Is there a correlation between the US crude oil import from Norway and the numbers of drivers killed in collision with a railway train? Or is there a correlation between the number of Math doctorates awarded and the amount of Uranium stored at US nuclear power plants? Nobody would say there is, but the opposite is actually true.
The website www.tylervigen.com shows spurious correlations; correlations that are there, but the two subjects have obviously nothing to do with each other. The website claims that it can show 30,000 of those spurious correlations. This can form a problem for Machine Learning.
Machine Learning is a specific part of Artificial Intelligence. It is defined as a field of computer science that gives computers the ability to learn without being explicitly programmed (Arthur Samuel, 1959). Brynjolfsson and McAfee define two types of machine learning: deep learning and reinforcement learning. With deep learning uses the computer large datasets of examples of the correct answer in particular problems. This gives the machine mapping from an input (x) and an output (y). For example: (x)=pictures of various animals and (y)= the name of this animal. The algorithms use big datasets to learn itself the correct answers. With reinforcement learning, the system specifies he current state of the system and the goal, lists allowable actions and describes the elements of the environment that constrain the outcomes for each of those actions. The system has to figure out how to get as close to the goal, given the allowable actions.

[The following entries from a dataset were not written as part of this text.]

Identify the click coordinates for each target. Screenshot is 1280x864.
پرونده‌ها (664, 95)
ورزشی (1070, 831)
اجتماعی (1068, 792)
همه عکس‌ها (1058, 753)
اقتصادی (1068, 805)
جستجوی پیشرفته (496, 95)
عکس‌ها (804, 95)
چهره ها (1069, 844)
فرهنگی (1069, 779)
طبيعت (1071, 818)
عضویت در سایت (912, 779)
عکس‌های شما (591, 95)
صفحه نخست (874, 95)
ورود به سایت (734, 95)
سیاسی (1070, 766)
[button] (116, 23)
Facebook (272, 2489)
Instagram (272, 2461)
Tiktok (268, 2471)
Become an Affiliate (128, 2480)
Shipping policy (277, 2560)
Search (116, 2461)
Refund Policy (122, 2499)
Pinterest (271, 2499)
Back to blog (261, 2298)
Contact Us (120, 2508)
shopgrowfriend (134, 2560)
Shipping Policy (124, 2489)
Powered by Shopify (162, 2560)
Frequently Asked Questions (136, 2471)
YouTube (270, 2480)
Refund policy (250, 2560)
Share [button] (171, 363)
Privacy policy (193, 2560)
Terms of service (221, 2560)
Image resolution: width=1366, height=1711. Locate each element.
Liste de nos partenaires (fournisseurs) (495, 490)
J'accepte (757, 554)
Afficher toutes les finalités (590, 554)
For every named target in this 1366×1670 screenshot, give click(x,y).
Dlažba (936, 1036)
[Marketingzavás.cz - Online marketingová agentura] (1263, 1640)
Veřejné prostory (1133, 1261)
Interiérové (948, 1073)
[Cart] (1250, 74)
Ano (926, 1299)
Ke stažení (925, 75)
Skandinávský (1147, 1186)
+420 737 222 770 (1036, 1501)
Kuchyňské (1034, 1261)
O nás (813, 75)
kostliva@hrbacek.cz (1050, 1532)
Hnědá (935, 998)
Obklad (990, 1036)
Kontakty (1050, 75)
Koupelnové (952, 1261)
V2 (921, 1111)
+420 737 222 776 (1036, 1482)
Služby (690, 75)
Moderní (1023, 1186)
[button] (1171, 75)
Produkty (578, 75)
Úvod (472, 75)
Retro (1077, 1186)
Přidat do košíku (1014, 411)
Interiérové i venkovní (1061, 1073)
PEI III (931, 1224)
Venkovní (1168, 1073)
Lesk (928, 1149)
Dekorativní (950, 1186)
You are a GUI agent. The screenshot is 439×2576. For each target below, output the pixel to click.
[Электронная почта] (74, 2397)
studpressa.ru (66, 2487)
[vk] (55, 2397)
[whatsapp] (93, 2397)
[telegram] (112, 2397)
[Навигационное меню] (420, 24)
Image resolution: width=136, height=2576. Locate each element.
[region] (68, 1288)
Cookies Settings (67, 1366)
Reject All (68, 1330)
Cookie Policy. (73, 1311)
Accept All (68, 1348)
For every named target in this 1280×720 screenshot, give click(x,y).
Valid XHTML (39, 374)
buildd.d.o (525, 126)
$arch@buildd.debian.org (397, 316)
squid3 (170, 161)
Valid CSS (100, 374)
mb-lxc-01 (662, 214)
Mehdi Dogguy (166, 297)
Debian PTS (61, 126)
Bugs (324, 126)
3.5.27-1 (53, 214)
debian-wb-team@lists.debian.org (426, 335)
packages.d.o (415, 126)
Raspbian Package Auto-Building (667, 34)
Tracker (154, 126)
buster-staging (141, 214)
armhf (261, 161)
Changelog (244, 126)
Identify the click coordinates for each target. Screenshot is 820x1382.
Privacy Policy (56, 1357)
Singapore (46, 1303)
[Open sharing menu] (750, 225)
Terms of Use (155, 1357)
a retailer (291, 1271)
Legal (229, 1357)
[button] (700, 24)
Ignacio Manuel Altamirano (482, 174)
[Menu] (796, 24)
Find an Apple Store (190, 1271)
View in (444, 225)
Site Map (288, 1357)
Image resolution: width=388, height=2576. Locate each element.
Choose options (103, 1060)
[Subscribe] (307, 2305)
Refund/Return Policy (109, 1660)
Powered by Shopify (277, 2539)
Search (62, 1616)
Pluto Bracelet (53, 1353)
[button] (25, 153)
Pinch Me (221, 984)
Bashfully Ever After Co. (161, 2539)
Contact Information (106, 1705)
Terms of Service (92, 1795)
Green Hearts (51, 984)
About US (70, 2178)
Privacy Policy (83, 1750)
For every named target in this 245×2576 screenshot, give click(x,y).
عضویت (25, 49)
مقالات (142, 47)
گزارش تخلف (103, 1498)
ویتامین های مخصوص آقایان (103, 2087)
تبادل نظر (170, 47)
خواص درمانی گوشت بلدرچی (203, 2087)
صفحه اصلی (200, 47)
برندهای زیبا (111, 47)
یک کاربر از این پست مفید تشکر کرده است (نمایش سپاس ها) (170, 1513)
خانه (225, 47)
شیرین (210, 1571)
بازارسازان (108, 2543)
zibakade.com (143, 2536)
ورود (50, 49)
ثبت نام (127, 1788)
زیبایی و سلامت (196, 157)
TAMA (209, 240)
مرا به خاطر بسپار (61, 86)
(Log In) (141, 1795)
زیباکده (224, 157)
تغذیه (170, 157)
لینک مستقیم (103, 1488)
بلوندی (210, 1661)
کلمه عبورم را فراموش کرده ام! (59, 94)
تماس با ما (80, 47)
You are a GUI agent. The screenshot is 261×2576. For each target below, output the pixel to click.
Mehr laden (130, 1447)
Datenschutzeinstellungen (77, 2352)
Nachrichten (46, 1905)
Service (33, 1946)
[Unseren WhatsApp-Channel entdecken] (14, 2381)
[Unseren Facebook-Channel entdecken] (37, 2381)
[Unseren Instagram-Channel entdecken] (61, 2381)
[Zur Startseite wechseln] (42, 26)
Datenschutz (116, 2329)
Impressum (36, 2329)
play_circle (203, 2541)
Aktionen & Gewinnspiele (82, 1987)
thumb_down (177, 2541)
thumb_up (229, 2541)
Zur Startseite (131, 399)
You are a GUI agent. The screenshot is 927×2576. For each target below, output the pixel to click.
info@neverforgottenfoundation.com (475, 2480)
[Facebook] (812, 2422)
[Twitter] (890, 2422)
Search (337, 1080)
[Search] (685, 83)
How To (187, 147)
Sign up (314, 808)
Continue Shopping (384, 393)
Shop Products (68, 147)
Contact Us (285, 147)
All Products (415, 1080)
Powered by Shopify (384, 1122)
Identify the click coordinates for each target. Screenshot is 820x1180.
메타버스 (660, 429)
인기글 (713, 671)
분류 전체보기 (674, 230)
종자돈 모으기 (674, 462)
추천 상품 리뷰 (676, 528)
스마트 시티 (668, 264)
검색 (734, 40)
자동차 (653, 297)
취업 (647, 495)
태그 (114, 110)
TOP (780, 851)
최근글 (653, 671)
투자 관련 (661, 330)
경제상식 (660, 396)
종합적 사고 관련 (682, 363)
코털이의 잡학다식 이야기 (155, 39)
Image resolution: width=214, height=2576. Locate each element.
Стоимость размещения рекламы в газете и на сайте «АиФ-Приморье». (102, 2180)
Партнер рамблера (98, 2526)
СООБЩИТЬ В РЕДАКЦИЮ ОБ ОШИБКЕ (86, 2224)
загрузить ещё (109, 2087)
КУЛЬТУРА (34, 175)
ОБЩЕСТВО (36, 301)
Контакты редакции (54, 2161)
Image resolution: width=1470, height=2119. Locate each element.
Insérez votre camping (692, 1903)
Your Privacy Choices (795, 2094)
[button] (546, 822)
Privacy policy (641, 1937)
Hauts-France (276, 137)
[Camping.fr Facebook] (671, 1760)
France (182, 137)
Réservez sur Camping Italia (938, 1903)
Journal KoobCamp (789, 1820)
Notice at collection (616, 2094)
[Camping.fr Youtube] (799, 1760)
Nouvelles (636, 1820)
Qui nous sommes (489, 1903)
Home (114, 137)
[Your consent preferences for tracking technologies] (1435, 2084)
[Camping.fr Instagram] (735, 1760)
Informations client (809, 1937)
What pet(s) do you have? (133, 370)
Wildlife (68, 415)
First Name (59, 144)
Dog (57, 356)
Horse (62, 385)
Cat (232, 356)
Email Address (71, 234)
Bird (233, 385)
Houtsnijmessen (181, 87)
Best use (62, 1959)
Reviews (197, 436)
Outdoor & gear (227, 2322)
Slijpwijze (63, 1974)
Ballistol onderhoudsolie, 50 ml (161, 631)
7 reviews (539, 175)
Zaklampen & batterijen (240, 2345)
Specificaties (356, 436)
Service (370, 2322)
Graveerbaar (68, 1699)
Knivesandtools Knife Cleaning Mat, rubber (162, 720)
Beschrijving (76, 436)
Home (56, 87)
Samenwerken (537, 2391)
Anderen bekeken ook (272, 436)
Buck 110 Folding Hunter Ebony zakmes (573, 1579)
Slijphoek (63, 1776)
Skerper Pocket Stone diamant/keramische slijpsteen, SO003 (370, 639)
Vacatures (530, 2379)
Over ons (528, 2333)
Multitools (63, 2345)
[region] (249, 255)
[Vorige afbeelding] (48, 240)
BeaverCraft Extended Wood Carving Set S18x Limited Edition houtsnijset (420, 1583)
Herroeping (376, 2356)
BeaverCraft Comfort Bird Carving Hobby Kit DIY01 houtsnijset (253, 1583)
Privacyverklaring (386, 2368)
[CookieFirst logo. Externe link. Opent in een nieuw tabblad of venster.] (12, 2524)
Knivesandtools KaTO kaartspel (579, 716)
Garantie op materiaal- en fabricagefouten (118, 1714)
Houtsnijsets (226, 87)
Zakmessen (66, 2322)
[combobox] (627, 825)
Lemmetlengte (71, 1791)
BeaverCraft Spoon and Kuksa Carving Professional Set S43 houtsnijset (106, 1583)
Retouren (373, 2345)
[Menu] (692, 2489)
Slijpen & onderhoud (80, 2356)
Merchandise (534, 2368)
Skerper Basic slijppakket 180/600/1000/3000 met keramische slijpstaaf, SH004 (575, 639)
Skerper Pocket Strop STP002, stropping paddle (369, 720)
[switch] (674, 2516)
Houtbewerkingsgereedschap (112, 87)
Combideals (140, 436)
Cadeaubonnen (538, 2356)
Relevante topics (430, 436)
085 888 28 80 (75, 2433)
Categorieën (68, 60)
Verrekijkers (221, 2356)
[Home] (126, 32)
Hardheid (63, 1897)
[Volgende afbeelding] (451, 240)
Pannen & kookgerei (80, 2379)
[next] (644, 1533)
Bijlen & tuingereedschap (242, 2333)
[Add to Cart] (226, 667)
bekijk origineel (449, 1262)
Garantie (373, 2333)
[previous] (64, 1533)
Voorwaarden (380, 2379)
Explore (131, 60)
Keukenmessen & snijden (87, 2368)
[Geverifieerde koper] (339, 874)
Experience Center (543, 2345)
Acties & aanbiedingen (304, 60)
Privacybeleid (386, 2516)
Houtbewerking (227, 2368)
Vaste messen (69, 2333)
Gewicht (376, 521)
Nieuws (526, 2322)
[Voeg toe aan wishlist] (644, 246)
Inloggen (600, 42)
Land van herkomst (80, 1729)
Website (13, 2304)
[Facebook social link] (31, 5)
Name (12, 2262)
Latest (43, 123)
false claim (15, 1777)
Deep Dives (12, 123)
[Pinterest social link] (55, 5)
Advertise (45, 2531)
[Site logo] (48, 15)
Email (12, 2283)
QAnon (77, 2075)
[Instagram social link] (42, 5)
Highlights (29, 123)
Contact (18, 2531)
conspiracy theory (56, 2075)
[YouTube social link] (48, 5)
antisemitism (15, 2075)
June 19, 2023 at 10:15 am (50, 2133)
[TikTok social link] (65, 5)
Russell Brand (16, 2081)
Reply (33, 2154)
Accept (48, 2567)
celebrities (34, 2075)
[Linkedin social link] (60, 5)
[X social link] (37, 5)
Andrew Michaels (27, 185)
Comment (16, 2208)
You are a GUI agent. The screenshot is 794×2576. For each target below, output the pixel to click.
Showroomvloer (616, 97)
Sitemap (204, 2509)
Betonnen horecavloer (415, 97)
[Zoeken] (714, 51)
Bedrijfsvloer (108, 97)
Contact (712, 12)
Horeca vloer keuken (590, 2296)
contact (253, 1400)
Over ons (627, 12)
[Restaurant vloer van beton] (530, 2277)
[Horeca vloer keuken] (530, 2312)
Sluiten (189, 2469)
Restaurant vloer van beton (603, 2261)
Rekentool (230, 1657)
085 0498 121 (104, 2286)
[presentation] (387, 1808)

The big problem of Machine Learning is that it seeks statistical correlations between subjects in order to provide new information to people. As the example in the introduction shows, there are many spurious correlations that obviously have nothing to do with each other. Since the underlying structure is so complex, people can’t see it when the Machine Learning systems makes errors. This can cause spurious correlations that are less obvious. Because humans can’t recognize the spurious correlation, the Machine Learning system keeps making mistakes, as it bases its algorithms also on the wrong outcomes.
References:
Brynjolfsson, Erik and McAfee, Andrew ‘The business of artificial intelligence’ (2017)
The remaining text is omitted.